Results: In total out of 530 VCE were performed, due to technical reasons 421 patients' data were entered into the database. Out of these, 245 (58,2%) patients were females and 176 (41,8%) - males. Patients' age was varied from 13 to 82 (mean 44.39 ± 16.36) years. VCE most common indications were: Crohn's disease (26.1%), unclear iron deficiency anemia (22.8%), chronic unexplained abdominal pain (20.4%) and obscure bleeding from the digestive tract (17.1%). VCE findings were justified as clinically significant in 255 (60.57%) of cases. In 152 (36.10%) - findings were doubtful, and in 14 (3.33%) - clinically insignificant. Bowel preparation prior to capsule endoscopy was performed using one of the four schemes. Bowel cleanliness was statistically significantly better (p = 0.03) using 2 liters or 4 liters of polyethylene glycol-based electrolyte solution. Regional transit abnormalities (RTA) in 55 (13.1%) cases. Positive statistically significant correlation was observed between presence of RTA without changes / defects in the small bowel mucosa and patients age (p = 0.028).
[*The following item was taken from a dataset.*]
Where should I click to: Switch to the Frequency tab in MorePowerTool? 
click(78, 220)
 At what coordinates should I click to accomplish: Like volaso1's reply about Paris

Conclusions: 1. VCE is clinically significant examination in patients with Crohn's disease, obscure bleeding from the digestive tract, unexplained anemia and chronic unexplained abdominal pain, which also allows changing the patient's further treatment tactics. 2. 2 liters and 4 liters of polyethylene glycol-based electrolyte solution are by far the most efficient bowel preparation schemes prior VCE. 3. RTA is more common in the elderly patients.